• [Task prompt]: Take every line of the material below that includes the string "Collapse" and copy it out.

═══

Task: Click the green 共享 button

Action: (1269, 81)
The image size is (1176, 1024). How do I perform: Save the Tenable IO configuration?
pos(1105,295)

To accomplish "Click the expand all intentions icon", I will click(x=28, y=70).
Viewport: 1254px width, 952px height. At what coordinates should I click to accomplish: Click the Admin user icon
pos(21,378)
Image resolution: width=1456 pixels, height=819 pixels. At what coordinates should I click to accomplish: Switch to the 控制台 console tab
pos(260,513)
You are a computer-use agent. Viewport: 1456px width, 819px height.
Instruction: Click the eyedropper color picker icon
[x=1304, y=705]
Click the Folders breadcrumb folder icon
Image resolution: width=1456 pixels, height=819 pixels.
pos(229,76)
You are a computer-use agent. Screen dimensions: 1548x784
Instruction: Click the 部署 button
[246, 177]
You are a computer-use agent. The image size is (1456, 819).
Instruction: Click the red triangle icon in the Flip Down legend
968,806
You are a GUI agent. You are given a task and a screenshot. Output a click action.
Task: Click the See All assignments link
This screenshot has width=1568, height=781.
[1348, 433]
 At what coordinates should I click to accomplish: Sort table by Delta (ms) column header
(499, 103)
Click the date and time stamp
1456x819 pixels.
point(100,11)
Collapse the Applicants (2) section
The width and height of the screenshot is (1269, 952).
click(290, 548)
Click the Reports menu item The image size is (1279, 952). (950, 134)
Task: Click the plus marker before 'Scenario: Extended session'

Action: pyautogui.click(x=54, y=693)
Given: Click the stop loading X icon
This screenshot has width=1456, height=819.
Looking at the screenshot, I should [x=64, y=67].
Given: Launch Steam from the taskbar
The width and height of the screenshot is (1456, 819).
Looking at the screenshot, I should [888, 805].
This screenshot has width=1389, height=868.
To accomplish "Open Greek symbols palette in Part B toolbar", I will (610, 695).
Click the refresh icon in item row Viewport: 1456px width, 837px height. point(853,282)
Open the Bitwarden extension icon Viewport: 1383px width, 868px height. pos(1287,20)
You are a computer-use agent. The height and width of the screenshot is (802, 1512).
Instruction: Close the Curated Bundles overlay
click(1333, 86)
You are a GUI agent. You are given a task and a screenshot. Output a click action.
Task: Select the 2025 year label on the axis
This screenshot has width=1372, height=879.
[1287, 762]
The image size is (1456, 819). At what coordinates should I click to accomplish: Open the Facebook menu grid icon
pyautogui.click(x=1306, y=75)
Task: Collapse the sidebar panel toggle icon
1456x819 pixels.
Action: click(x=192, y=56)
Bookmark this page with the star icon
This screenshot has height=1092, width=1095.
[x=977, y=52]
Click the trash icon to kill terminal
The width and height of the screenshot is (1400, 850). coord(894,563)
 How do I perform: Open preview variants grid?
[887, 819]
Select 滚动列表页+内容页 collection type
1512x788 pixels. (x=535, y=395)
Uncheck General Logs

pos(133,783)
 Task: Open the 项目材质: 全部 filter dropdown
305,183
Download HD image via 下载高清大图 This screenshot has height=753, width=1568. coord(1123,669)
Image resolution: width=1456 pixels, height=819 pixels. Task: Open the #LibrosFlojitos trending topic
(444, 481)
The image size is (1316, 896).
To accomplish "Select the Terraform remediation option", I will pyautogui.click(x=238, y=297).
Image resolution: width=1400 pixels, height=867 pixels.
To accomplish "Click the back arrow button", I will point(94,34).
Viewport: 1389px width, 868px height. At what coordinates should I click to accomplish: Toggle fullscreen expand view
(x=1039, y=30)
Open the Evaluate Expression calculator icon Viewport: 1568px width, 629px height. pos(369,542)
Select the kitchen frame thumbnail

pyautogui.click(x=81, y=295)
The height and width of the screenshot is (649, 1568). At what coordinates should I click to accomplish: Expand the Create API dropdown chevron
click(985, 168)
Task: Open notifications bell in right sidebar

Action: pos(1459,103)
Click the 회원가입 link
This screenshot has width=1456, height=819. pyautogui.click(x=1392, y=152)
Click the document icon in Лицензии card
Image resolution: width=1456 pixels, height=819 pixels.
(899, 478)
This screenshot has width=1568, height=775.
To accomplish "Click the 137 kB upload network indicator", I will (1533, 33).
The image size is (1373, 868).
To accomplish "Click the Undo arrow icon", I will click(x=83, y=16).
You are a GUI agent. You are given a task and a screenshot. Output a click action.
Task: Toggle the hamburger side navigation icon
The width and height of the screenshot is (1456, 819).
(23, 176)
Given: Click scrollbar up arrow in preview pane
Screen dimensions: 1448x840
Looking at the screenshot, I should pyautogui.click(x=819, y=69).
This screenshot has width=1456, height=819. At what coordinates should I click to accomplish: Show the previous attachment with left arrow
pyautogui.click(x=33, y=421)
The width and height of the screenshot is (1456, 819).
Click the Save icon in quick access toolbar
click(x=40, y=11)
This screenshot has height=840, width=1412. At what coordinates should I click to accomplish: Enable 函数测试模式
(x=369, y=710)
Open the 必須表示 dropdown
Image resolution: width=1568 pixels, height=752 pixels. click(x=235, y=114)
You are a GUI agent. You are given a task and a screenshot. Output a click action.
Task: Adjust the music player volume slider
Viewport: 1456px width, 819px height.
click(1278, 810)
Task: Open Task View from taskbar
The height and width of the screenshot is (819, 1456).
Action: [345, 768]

═══

• [Reply]:
Collapse the Applicants (2) section
Task: Collapse the sidebar panel toggle icon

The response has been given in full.